And using the token we can authenticate ourselves:

In [None]:
token = authenticate(token_file=Path.home() / ".freva-access-token.json")

<br>

Now lets add our newly created dummy data to Freva.

Freva is able to infer, from the filename and/or file metadata some of the attributes of this file, such as, e.g. `time_frequency` and `variable`. But I cannot make up for all of the attributes, however, we can explicitly define them before we want to index our file into the databrowser so they are not all empty. We will do it using the `metadata=` parameter:

In [None]:
global_attributes = {"project": "userdata", "product": "stats", "model": "IFS", "experiment": "ETCCDI", "realm": "atmos"}
databrowser.userdata(
    action="add",
    userdata_items=[f"{os.getcwd()}/dummy_sst_{getuser()}.nc"],
    metadata=global_attributes,
    host="https://www.gems.dkrz.de",
)

This response shows that the data has been successfully added to Freva. Now we can query the data to see if the data is on Freva

In [None]:
databrowser.metadata_search(flavour="user", user=getuser())

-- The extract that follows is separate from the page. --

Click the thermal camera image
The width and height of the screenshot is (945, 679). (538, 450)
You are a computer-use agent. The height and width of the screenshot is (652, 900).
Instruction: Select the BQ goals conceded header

Since we are sure that the data has been added to Freva, we can remove it via the following command:

In [None]:
global_attributes = {"project": "userdata", "product": "stats", "model": "IFS", "experiment": "ETCCDI", "realm": "atmos"}
databrowser.userdata(
    action="delete",
    metadata=global_attributes,
    host="https://www.gems.dkrz.de",
)

For demonstration purposes we can check again:

In [None]:
databrowser.metadata_search(flavour="user", user=getuser())